EXERCISE BRIEF. Nothing but the lines from the one containing "The height and width of the screenshot is (763, 848)." through the end of the data should be retyped, exactly as they stand, and pictures should not be retyped.
(AVAILABLE DATA)
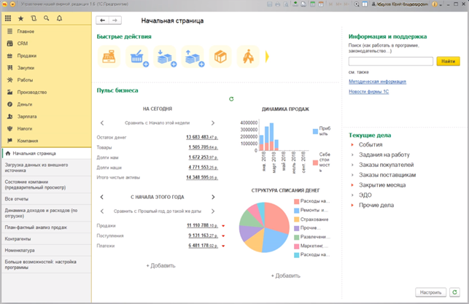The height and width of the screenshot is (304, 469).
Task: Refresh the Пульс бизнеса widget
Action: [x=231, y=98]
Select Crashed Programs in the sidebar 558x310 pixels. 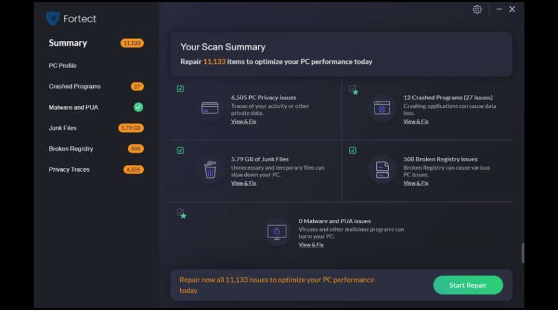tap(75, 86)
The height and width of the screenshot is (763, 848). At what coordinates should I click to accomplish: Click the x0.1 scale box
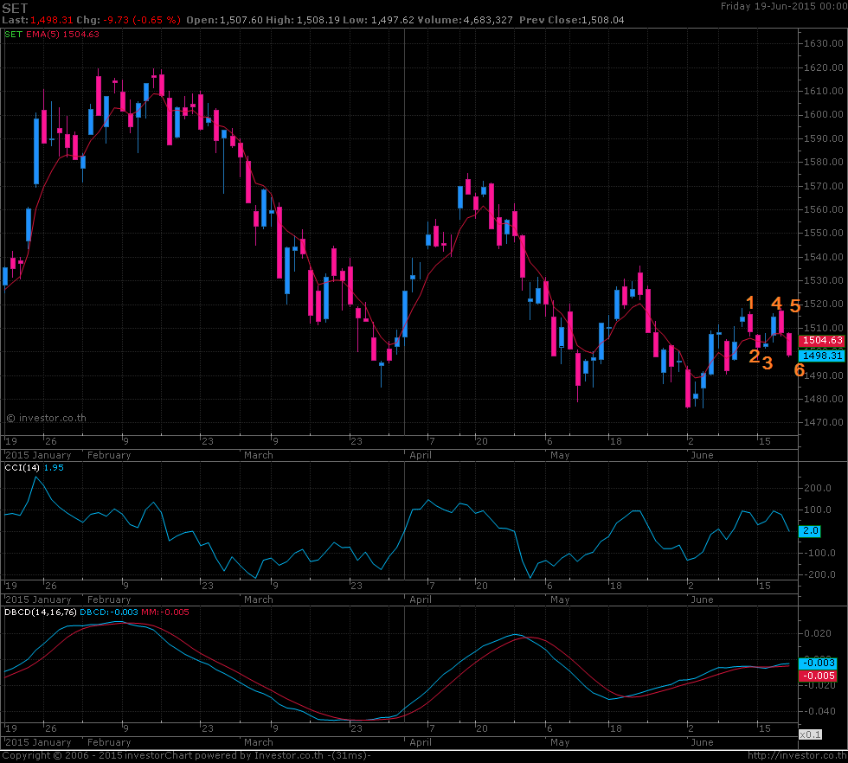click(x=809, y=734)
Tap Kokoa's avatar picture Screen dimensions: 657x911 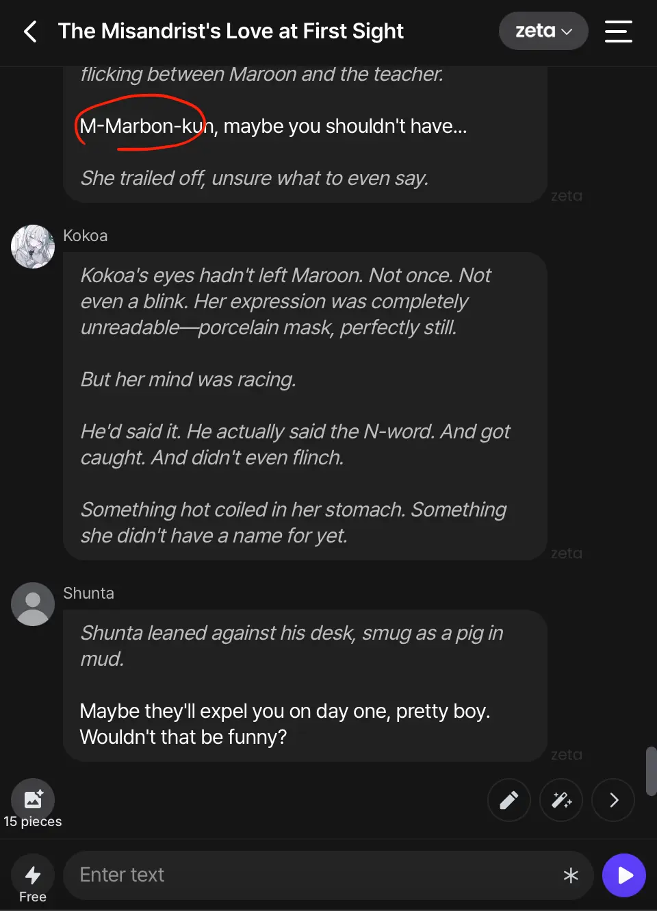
(End AVAILABLE DATA)
TASK RESPONSE.
The height and width of the screenshot is (763, 848). At what coordinates should I click to accomplish: Click the x0.1 scale box
click(x=809, y=734)
Tap Kokoa's avatar picture Screen dimensions: 657x911 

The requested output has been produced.